– Что надо? Я же сказал, больше не появляйся.

– Не дело это, хозяин, – ответил Миша. – Люди работали, денег за свою работу с меня требуют. Что, мне их всех к вам посылать?

– Хоть всю деревню посылай. Толку не будет.

– Это по-вашему, по городскому, «швыревом» называется, так не по закону. Я же говорю, что нам деньги надо только за сделанную работу с вас получить. Дом ведь поставили? Поставили. Стропила поставили. Обрешётку два раза сделали. Это по любому двадцать пять тысяч стоит. Лишнего нам не надо.

– А ты договор помнишь? Как же, по-о-мнишь, – с растяжкой сказал Пантелеев. – Деньги по нашему с тобой договору полагались за всю работу, причем за работу хорошую. А вы сруб не простучали, не проконопатили, фронтон передний завалили на 30 сантиметров и уже не переделать, древесины сколько даром испилили, черепицу гвоздями запоганили. Про машину молчу.

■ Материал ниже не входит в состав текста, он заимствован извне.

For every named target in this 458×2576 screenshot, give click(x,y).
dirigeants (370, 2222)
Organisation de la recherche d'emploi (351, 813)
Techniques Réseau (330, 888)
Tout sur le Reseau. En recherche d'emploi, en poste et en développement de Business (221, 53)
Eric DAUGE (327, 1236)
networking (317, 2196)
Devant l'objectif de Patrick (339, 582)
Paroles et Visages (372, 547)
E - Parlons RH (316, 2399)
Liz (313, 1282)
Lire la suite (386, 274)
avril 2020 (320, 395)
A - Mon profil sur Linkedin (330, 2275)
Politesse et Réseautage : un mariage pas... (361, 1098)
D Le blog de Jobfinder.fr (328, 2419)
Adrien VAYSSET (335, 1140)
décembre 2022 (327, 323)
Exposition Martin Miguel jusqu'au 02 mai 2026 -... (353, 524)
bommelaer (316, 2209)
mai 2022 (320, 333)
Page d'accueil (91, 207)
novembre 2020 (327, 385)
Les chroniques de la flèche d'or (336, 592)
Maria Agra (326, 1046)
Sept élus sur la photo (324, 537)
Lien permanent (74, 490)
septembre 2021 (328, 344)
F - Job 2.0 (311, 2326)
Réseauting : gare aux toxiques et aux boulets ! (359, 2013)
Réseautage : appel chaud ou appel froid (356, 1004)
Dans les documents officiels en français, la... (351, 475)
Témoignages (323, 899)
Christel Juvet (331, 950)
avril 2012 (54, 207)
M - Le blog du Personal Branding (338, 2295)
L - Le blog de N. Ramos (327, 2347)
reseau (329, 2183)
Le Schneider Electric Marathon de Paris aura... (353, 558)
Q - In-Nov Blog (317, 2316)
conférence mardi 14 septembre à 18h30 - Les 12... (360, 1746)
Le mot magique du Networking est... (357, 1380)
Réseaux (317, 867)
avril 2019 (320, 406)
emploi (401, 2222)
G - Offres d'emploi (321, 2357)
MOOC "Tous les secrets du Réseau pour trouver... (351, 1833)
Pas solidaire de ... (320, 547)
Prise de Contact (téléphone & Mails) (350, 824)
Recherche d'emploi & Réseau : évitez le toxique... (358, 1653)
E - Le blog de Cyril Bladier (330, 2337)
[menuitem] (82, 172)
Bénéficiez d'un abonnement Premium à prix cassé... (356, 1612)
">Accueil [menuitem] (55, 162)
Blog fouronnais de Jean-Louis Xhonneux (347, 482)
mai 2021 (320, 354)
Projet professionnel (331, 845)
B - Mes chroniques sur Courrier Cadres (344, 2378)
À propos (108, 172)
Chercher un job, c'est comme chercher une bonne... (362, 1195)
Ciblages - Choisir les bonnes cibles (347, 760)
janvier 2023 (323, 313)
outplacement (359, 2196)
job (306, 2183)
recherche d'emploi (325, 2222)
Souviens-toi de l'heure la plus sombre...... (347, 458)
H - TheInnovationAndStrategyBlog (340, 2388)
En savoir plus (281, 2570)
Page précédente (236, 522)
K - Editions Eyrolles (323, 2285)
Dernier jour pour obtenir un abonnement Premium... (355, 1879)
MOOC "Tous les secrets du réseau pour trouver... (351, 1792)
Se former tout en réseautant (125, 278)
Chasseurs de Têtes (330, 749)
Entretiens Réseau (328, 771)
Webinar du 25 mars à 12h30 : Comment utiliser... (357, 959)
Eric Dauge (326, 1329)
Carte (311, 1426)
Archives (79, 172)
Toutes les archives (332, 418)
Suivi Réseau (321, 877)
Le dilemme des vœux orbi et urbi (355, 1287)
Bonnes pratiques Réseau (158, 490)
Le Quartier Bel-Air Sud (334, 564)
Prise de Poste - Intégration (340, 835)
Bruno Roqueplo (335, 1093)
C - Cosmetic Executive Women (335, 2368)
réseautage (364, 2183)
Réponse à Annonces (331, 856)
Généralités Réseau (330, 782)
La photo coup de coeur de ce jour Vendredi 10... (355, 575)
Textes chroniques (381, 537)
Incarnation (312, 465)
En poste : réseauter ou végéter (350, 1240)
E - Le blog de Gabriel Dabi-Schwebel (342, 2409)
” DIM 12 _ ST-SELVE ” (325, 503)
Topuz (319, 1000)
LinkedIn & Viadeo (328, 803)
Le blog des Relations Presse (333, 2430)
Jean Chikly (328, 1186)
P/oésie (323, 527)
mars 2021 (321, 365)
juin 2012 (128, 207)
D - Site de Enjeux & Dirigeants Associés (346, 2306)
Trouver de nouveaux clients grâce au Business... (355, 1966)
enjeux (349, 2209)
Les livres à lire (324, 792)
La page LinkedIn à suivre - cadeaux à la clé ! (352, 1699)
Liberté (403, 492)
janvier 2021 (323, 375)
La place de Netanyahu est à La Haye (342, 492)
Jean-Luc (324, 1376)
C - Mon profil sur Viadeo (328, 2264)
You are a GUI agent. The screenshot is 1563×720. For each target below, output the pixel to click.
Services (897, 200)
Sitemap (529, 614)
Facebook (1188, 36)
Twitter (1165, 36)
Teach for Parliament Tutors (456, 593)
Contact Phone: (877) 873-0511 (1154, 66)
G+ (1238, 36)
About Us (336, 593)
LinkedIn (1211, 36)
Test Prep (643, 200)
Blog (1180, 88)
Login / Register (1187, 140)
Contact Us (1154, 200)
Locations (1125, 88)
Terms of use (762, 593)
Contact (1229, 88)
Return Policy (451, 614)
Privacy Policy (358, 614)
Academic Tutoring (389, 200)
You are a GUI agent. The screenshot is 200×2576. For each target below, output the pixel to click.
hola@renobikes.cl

– Ну тогда придётся авторитетных людей просить, чтобы рассудили, – сказал Миша заготовленную фразу.

– Не придётся. Видел я твои наколки и понял, что ты постараешься бандитов местных к нашему спору присобачить. Не выйдет у тебя. Я с авторитетными уже пообщался и запись договора нашего дал послушать. Они говорят – не прав ты, а я прав, вот так. Так что со своими людьми как хочешь, так и рассчитывайся. Всё, – и пошёл прочь.

Уехал Миша не солоно хлебавши, но чёрные мысли затаил. И на следующий же день подвернулся случай. Пили они со старым приятелем, бывшим совхозным трактористом. Алкаш он уже давно конченный. Почти ничего от человека не осталось, даже имени. Звали его кличкой старой, трактористской – Костыль, к которой он подходил хорошо: высокий, кожа да кости, впрямь костыль-костылём. Тогда и подбил Миша приятеля на акт мести всем буржуям, предложив спалить Пантелееву дачу. День выбрали – среда, как самый тихий посреди недели. По Мишиным разведданным, плотники у Пантелеева работу закончили, и на неделе никого нет. А место тихое – окраина, никого не бывает, кроме самого хозяина, который только по выходным.

В среду вечером Миша извёлся весь. Ходил по улице, чтобы все его видели, а домой заворачивал, чтобы хлебнуть из горлышка одной из тех бутылок, что для Костыля приготовил. Костыль явился не очень поздно, трясся весь так, что Миша сразу понял – не получилось.

Рассказывать без водки, понятное дело, Костыль ничего не смог, только матерился. Пришлось налить. После стакана водки Костыль обмяк, расслабился и стал рассказывать.

– Не смог. Сторож там у него живёт. С ружьём. Пришел. Гляжу, тихо. Никого вроде нет. Хотел через забор перелазить – показалось, шумнуло где-то. Пошел оглядеться вокруг – никого. Вернулся. С угла, где овраг, залез. Пошел к дому потихоньку. Вдруг свет зажёгся, прожектор! Прямо на меня! Я – назад к забору отбежал. Думаю, если кто выйдет, успею удрать. Но свет погас, опять никого. Ну, думаю, случайно коротит. Пошел с другой стороны, где сарай. Вдруг слышу – радио в доме заговорило. Гляжу из-за сарая, свет на мансарде включили. Только и успел подумать, что дома есть кто-то, надо сваливать. А тут прямо над головой, с небес – голос металлический, как на демонстрации: «Предупреждаю. Немедленно покиньте территорию, спускаю собаку. В случае неподчинения буду стрелять». И гляжу – в сенях свет зажёгся. Я – ходу. А сзади, слышу, собаки лают. Здоровые, как телята! Пасть – во! (Костыль размахнул руками, показав размер челюсти довольно крупного нильского крокодила). Я как рванул! Уж страху натерпелся!

– А собаки за тобой побежали, что ли? – спросил Миша.

– Не-е. Не знаю. Я их не видал.

«Мститель, мать его», – подумал Миша без злобы. Ничего другого не оставалось, как допить водку. «Ладно. Сам виноват. Какой из Костыля мститель? Не так надо, не так». Вспомнилось отчего-то: «Мы пойдём другим путём». Действительно, надо что-то особенное придумать.